■ What needs to be done:
Collect every line of the records below that contains the word "resolution", and copy each of those lines in full.
+ + + +
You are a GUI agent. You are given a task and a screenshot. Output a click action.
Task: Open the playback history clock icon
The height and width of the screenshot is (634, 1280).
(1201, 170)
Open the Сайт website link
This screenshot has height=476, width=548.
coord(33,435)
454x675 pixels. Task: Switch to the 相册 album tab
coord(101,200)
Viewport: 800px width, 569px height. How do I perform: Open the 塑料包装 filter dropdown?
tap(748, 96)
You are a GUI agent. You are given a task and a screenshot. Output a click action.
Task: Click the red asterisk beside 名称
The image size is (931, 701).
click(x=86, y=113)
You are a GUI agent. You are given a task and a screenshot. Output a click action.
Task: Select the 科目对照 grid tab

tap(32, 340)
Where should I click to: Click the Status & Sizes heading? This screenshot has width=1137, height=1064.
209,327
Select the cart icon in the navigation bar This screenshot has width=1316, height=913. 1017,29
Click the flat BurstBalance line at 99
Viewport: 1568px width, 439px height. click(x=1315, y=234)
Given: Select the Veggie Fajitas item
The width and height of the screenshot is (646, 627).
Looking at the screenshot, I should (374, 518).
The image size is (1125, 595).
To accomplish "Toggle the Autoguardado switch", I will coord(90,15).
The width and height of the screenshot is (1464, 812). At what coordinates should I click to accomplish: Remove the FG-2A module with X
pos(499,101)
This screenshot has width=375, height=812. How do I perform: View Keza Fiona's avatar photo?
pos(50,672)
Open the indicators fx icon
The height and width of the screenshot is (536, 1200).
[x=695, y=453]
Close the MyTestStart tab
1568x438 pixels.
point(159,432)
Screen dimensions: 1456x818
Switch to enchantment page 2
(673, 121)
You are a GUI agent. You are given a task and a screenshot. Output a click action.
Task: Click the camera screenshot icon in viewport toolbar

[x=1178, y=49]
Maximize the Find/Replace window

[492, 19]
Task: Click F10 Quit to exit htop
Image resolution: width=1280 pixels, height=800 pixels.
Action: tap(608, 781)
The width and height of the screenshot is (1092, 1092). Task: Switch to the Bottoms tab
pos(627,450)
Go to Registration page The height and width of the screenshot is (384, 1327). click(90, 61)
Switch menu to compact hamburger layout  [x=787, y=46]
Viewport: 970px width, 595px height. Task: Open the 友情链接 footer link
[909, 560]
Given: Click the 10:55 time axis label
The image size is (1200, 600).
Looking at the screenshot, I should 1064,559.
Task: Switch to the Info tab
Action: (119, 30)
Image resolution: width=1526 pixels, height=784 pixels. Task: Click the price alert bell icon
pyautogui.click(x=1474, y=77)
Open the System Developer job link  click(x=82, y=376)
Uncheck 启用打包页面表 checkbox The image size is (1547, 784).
+ + + +
■ Full answer:
Image resolution: width=1280 pixels, height=800 pixels.
Image resolution: width=1526 pixels, height=784 pixels. Task: Click the price alert bell icon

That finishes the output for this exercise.